[Exercise]:
Everything from the line containing "Viewport: 2576px width, 1449px height." to the close of the listing below should be retyped exactly, and nothing before it.

▬▬▬▬▬▬▬▬▬▬

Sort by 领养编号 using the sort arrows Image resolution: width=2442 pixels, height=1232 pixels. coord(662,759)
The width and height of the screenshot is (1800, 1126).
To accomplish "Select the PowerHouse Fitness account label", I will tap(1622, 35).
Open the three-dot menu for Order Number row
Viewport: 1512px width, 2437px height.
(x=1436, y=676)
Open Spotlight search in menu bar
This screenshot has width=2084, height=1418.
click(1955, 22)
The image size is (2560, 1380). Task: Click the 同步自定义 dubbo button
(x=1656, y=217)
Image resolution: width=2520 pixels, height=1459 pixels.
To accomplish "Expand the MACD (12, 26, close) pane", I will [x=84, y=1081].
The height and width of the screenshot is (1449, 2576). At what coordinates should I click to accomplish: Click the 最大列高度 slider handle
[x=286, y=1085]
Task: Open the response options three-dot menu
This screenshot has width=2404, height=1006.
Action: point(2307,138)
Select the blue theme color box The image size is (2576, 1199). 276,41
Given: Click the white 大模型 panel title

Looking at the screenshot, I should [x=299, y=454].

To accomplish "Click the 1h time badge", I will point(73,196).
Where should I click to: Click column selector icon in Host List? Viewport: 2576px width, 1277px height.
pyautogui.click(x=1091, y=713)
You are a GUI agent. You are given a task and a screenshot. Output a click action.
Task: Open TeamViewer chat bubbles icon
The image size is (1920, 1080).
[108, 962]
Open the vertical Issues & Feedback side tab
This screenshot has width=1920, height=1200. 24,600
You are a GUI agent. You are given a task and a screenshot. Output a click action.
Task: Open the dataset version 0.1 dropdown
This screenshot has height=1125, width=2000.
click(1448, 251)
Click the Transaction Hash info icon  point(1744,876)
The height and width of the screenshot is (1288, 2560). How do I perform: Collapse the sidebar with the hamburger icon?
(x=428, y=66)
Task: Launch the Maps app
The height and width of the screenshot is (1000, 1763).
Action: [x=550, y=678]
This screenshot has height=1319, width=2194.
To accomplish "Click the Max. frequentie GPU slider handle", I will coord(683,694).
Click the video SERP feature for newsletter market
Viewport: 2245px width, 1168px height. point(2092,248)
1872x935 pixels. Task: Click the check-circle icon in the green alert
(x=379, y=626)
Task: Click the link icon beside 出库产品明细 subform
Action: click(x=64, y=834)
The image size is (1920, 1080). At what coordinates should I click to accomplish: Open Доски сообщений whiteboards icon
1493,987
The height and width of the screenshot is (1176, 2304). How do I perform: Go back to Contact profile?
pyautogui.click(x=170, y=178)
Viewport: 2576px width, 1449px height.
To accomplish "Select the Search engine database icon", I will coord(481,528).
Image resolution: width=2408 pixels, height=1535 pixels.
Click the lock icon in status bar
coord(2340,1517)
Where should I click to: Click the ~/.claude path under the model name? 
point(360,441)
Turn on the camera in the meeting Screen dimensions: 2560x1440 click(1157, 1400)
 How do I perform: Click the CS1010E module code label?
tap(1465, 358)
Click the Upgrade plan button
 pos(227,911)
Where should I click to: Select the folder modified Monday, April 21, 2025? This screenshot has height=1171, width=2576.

▬▬▬▬▬▬▬▬▬▬

[Response below]:
Viewport: 2576px width, 1449px height.
To accomplish "Select the Search engine database icon", I will coord(481,528).
Image resolution: width=2408 pixels, height=1535 pixels.
Click the lock icon in status bar
coord(2340,1517)
Where should I click to: Click the ~/.claude path under the model name? 
point(360,441)
Turn on the camera in the meeting Screen dimensions: 2560x1440 click(1157, 1400)
 How do I perform: Click the CS1010E module code label?
tap(1465, 358)
Click the Upgrade plan button
 pos(227,911)
Where should I click to: Select the folder modified Monday, April 21, 2025? This screenshot has height=1171, width=2576.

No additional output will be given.